The Carbon Tax will see an increase of €7.50 in the upcoming Budget 2022, according to a paper by the government’s Tax Strategy Group.

The Tax Strategy Group is an inter-departmental committee chaired by the Department of Finance. Its purpose is to advise the government on tax policies in upcoming national budgets.

The group’s ‘Climate Action and Tax Paper’ – one of several policy papers covering different types of taxes – outlines that the increase in the tax for 2022 will be €7.50, brining the overall rate to €41/t of carbon dioxide emissions.

The current rate of Carbon Tax is €33.50/t.

The tax is applied on the basis of the carbon dioxide emissions produced when a fuel is combusted.

Last year’s budget (Budget 2021) outlined a planned trajectory to increase the rate of the tax year-on-year up to a rate of €100 in 2030.

The coming €7.50 increase is expected to apply from October 13, 2021 on diesel and petrol and from May 1, 2022 for all other fuels to allow for winter heating requirements.

The Tax Strategy Group paper outlines a number of examples as to how this increase will apply to different sample fuel purchases:

FuelTypical purchaseCarbon Tax at €33.50/t (incl.

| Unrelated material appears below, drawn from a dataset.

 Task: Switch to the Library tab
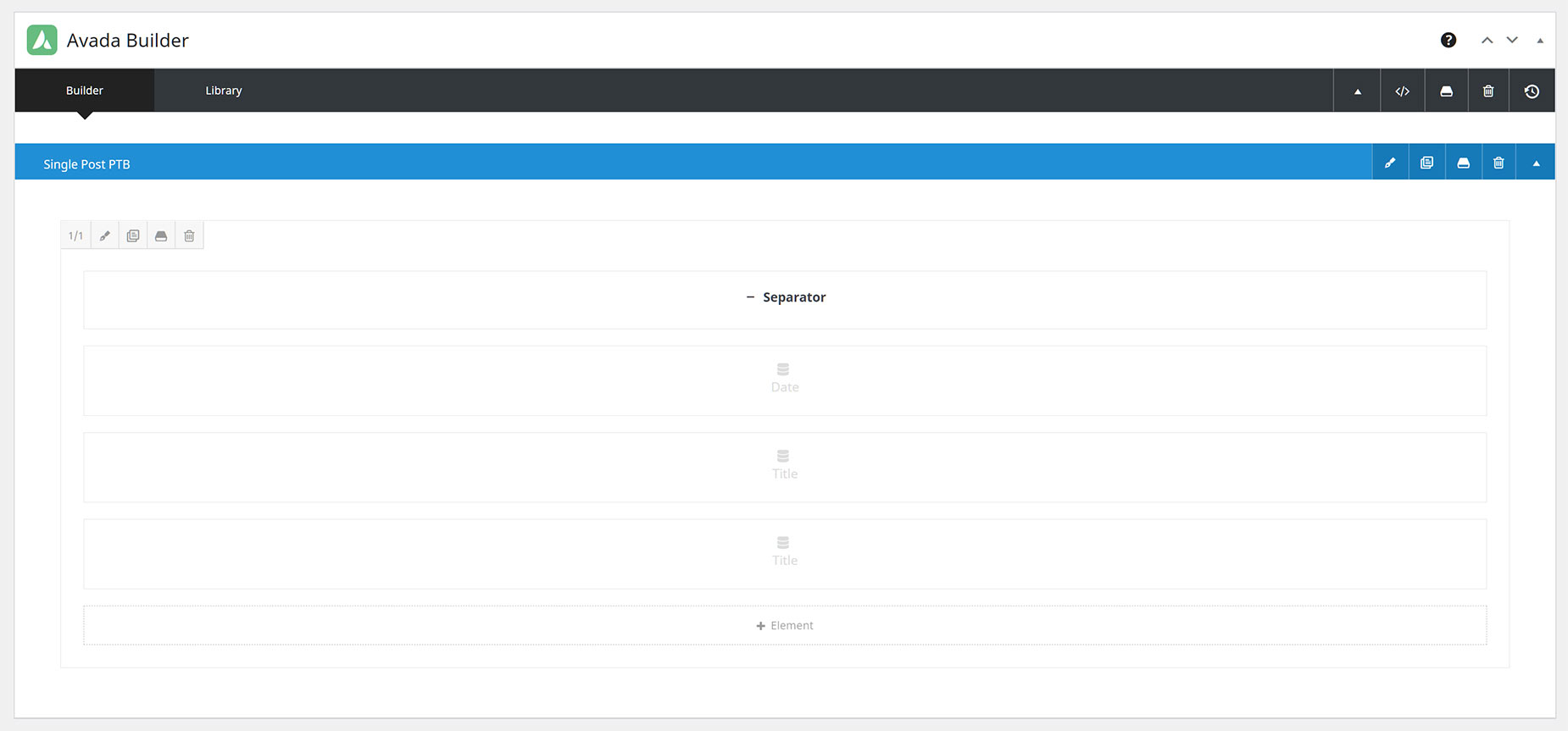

VAT)Carbon Tax at €41/t (incl. VAT)Increase (incl. VAT)
Petrol60L€5.72€7.00€1.28
Diesel60L€6.62€8.10€1.48
Peat12.5kg bale87c€1.0720c
Coal40kg bag€4.01€4.9089c
Data source: Tax Strategy Group

(In the above table, VAT is applied at the standard rate of 23% for diesel and petrol and the reduced rate of 13.5% for heating fuels).

According to the paper, revenue raised through Carbon Tax increases are to be as expenditure which will:

  • Ensure that the increases in the tax are progressive through targeted social welfare and other initiatives to prevent fuel poverty and “ensure a just transition”;
  • Fund a “socially progressive” national retrofitting programme targeting all homes but with a particular emphasis on the Midlands region and on social and low-income tenancies;
  • Allocate funding to a ‘REPS-2’ programme (the proposed Agri-Environment Climate Measure) to “encourage and incentivise farmers to farm in a greener and more sustainable way”.

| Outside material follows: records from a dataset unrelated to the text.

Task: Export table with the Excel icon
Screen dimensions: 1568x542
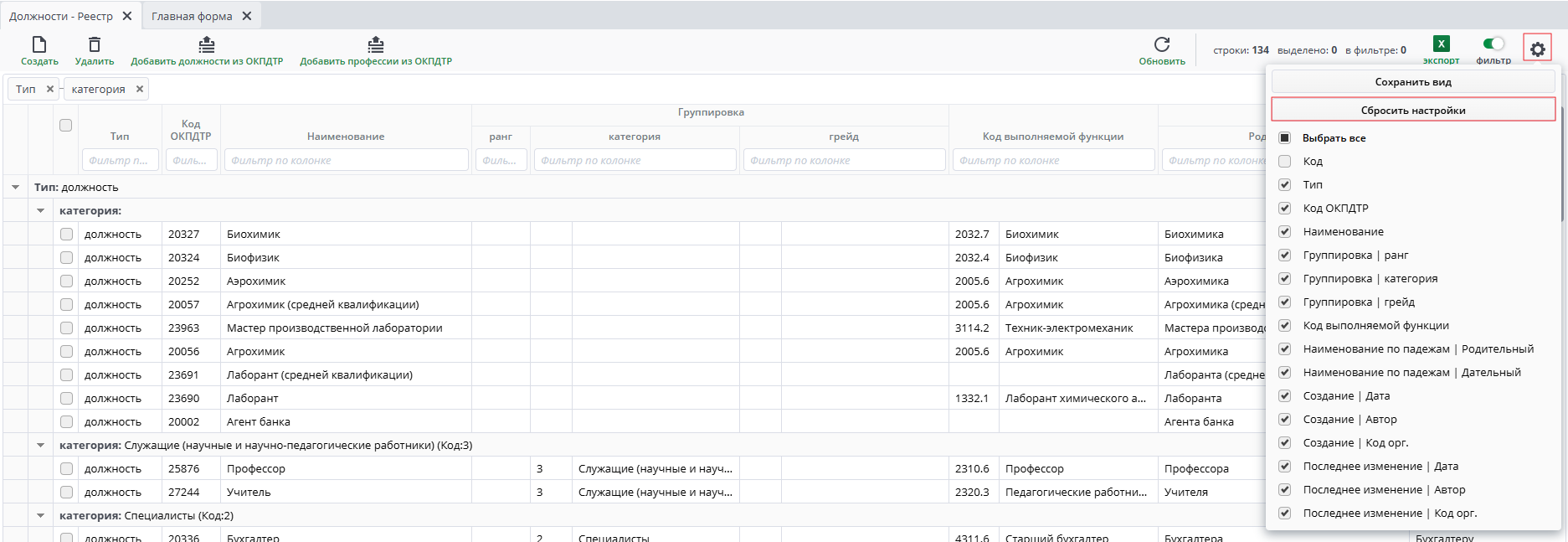Action: point(1441,44)
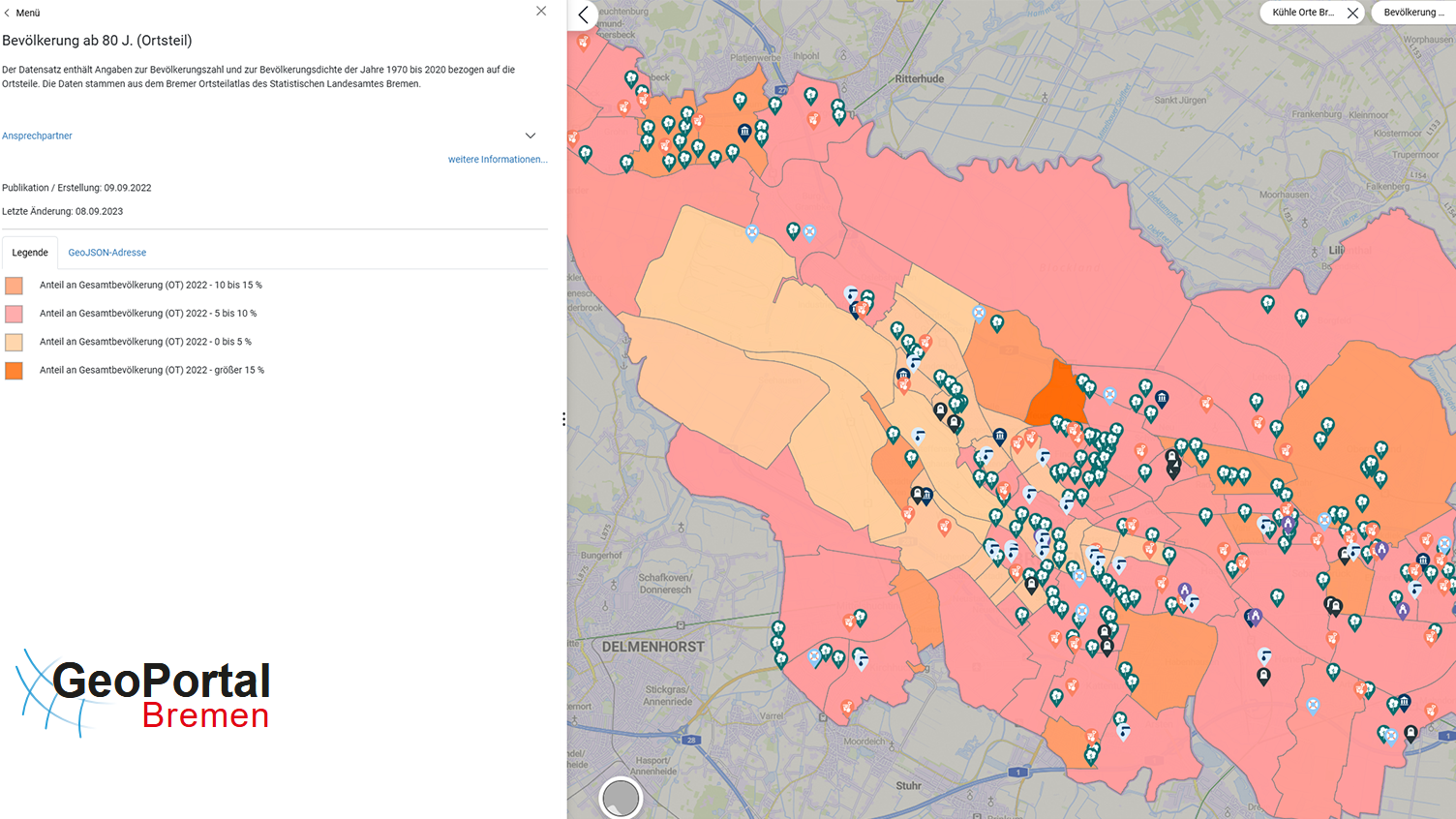1456x819 pixels.
Task: Click the 10 bis 15 % legend swatch
Action: tap(14, 286)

The estimated additional yield to the exchequer of a €7.50 increase in the Carbon Tax is €108 million in 2022 and €147 million in 2023 (based on sales of fuels in a normal year).

The paper does not seem to make any suggestion of altering the current arrangement wherein farmers are entitled to income tax relief for Carbon Tax (this relief does not apply to agricultural contracting work).